Juca Ferreira: “Não entrou dinheiro do outro lado, isso significa que a gente pode dispensar o trabalho de correr atrás do departamento de marketing dessas empresas e deixar para que o próprio MinC decida como utilizar esses recursos”
Cerca de 200 artistas e profissionais da área cultural acompanharam na última quinta-feira, 7, no Rio de Janeiro, o lançamento do programa de editais de seleção pública do Ministério da Cultura (MinC) em parceria com a Petrobras. Os recursos totalizam R$ 28 milhões. De acordo com o ministro interino da Cultura, Juca Ferreira, diversas áreas da cultura em todo o país serão contempladas, oito darão prosseguimento às ações conjuntas desenvolvidas com a empresa, desde 2003, e dois são novos. As áreas que ficarem de fora deverão ser incluídas em outro lançamento de editais, que ocorrerá ainda neste ano. “Lançaremos mais editais conjuntos para atender os setores ainda não contemplados”.
O programa prevê fomento às atividades dos Pontos de Cultura, capoeira, produção audiovisual, debates públicos, programação de centros culturais, além de projetos de dança, teatro e patrimônio e ações voltadas às temáticas afro-descendentes. Os critérios para escolha de projetos darão prioridade a iniciativas que gerem emprego e renda, especialmente em regiões com baixo IDH (Índice de Desenvolvimento Humano), segundo informou o gerente executivo de Comunicação Institucional da Petrobras, Wilson Santarosa.
O ministro interino, ressaltou durante o evento a importância dos editais públicos. “São estratégicos, tanto para as políticas públicas como para estimular a produção e melhorar a qualidade dos projetos apresentados”, disse. Na ocasião também foi anunciado que estarão abertas as inscrições para a edição 2008/2009 do Programa Petrobras Cultural a partir de 15 de outubro. Nesta edição do programa, a empresa apresenta uma seleção dedicada exclusivamente à cultura digital, com o objetivo de estimular o aprimoramento de sites culturais brasileiros.

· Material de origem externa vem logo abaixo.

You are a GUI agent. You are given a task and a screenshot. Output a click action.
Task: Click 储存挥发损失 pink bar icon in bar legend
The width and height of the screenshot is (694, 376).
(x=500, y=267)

A antiga reforma da lei Rouanet
Não foi possível deixar de falar sobre as alterações na Lei Rouanet. Juca Ferreira garantiu que a reforma sairá até o final do ano. “Vamos aprimorar o mecanismo de financiamento da Cultura”. Segundo o ministro interino, mais de 90% do que foi investido através da lei foi financiado com 100% de renúncia. “Não entrou dinheiro do outro lado, isso significa que a gente pode dispensar o trabalho de correr atrás do departamento de marketing dessas empresas e deixar para que o próprio MinC decida como utilizar esses recursos”. Ferreira ressaltou os resultados da política de editais públicos adotada pelo ministério. “Conseguimos ampliar, nos últimos cinco anos, em nove vezes o uso desse mecanismo nos gastos públicos”. Para ele, a missão de uma gestão cultural voltada ao desenvolvimento é trabalhar de forma criteriosa e destacou a necessidade de uma maior participação da sociedade.